__THE PROBLEM__
Exclude the pictures. Transcribe exactly, and only, the lines from the one holding "Click the Freddie Mac -31.90 cell" to the end of the material below.
--- EXERCISE DATA Enclosed Below ---
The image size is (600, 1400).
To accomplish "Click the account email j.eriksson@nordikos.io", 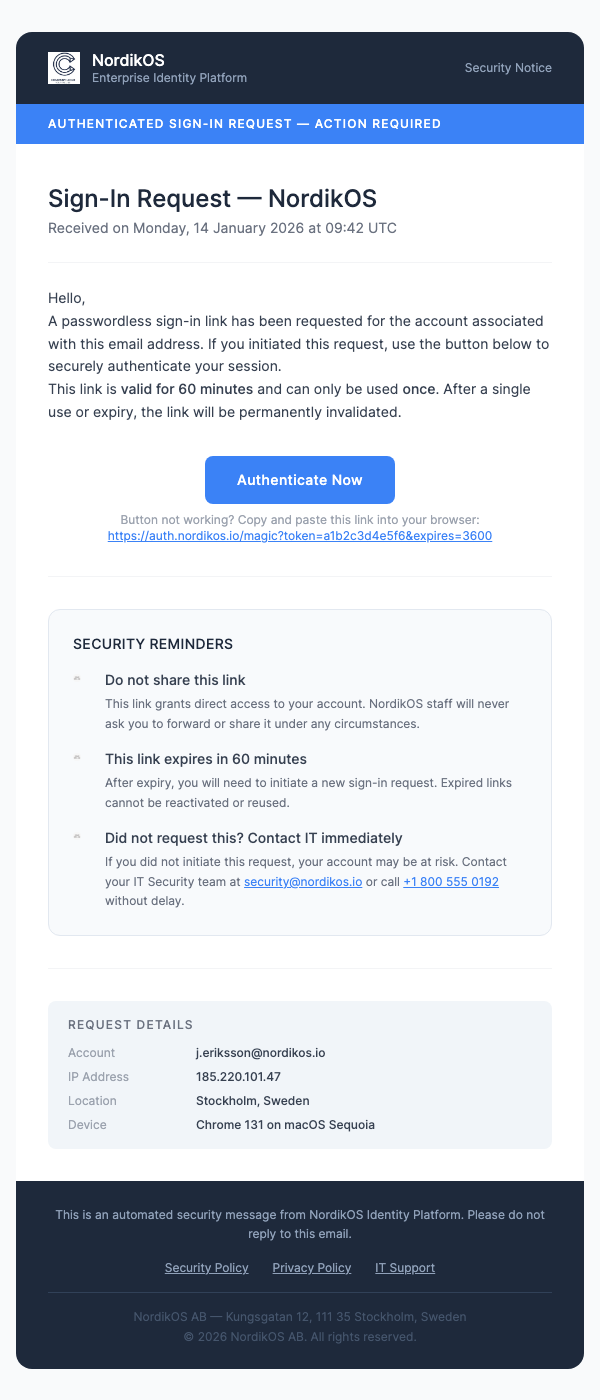I will pos(261,1053).
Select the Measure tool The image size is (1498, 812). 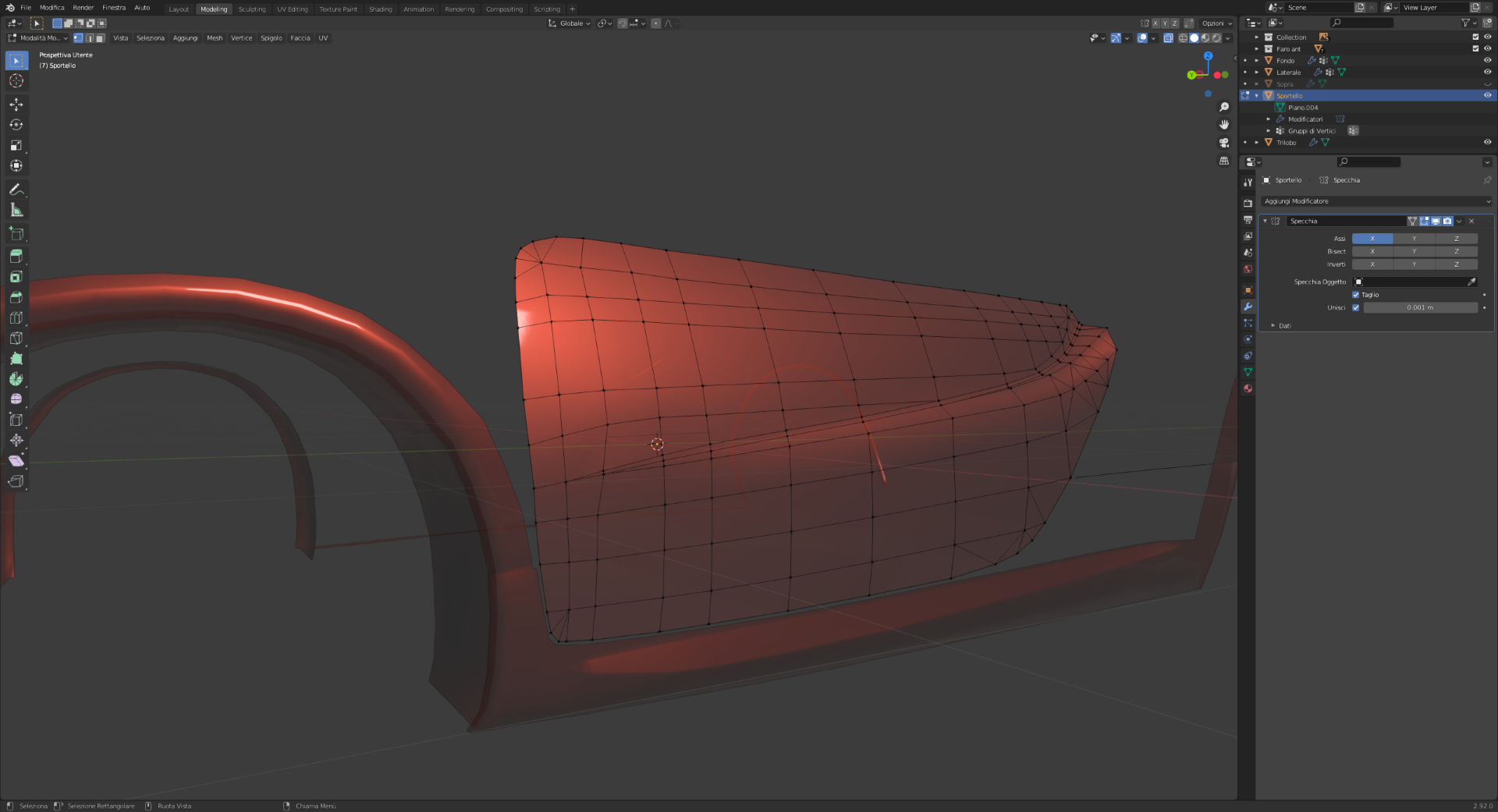click(16, 210)
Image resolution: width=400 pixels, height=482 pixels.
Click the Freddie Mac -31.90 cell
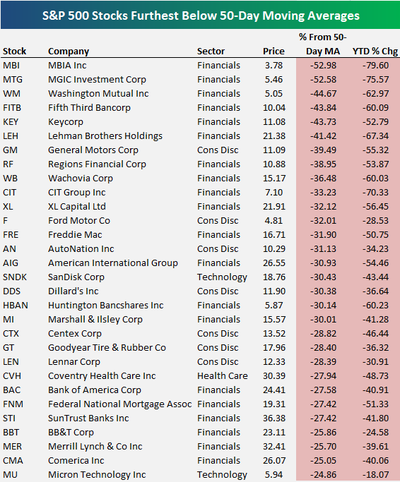coord(323,235)
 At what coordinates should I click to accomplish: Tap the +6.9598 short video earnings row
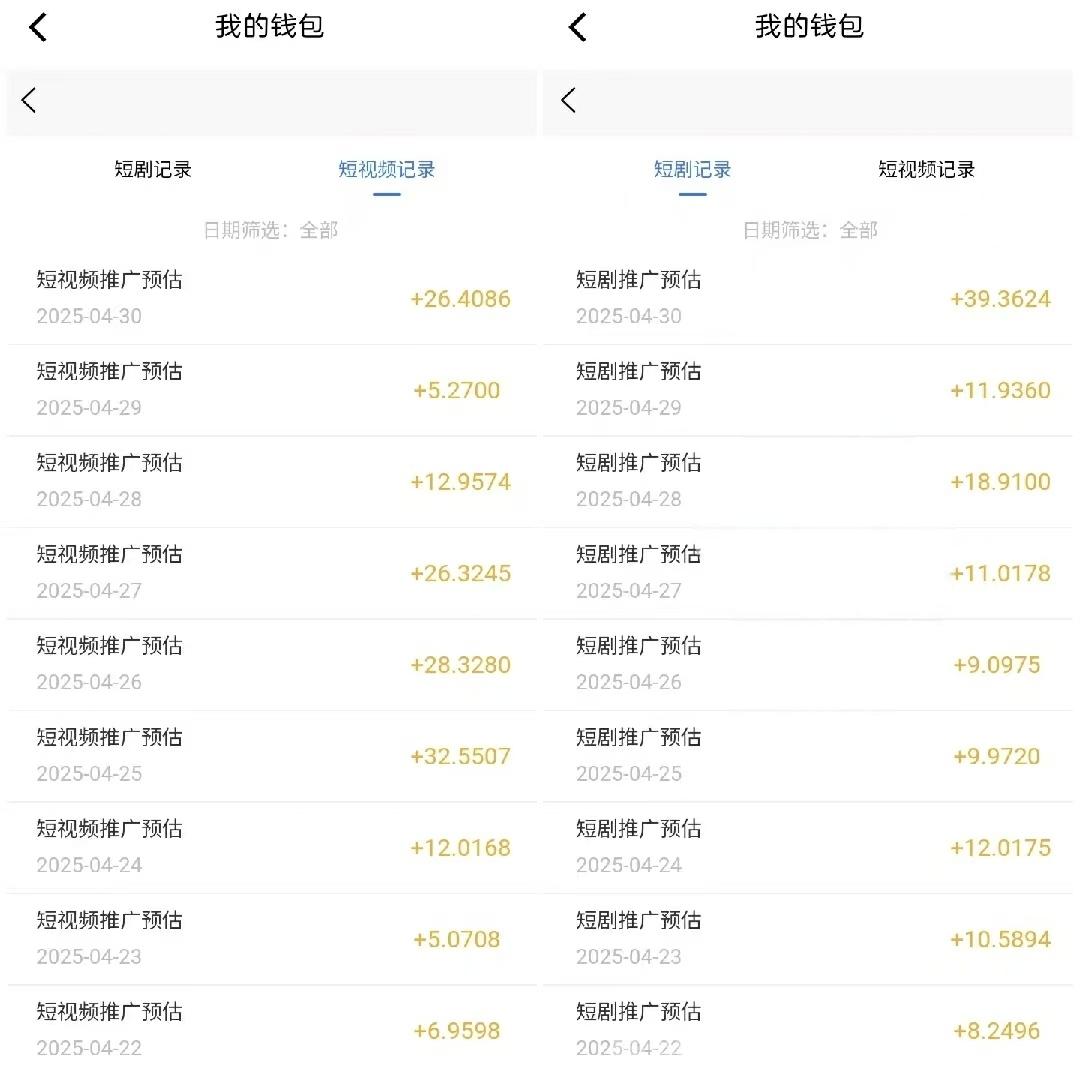tap(271, 1030)
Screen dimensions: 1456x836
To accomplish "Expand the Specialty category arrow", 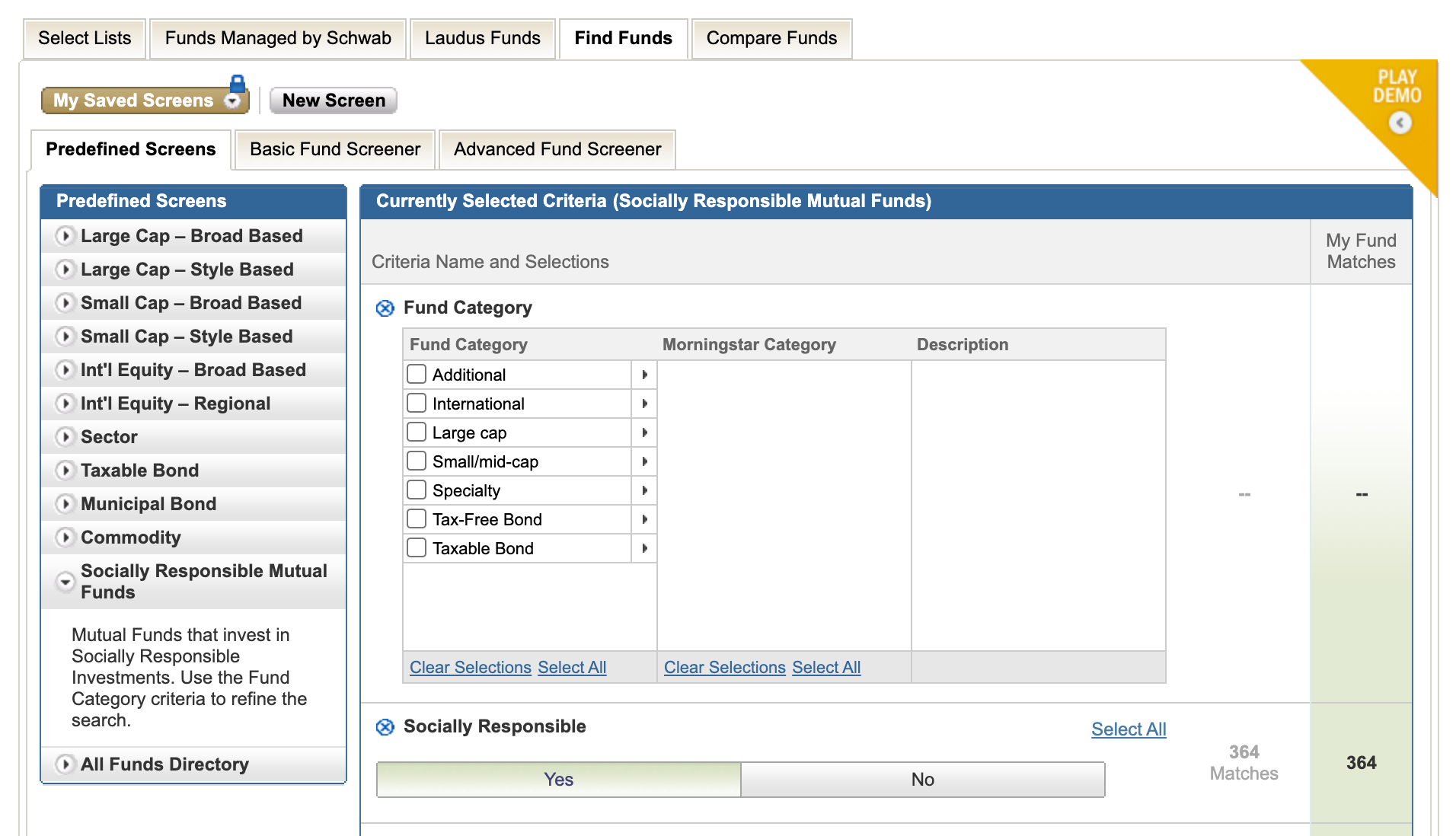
--- End of Enclosed EXERCISE DATA ---
__ANSWER TO THIS EXERCISE__
Click the Freddie Mac -31.90 cell
coord(323,235)
 At what coordinates should I click to accomplish: Tap the +6.9598 short video earnings row
tap(271, 1030)
Screen dimensions: 1456x836
To accomplish "Expand the Specialty category arrow", 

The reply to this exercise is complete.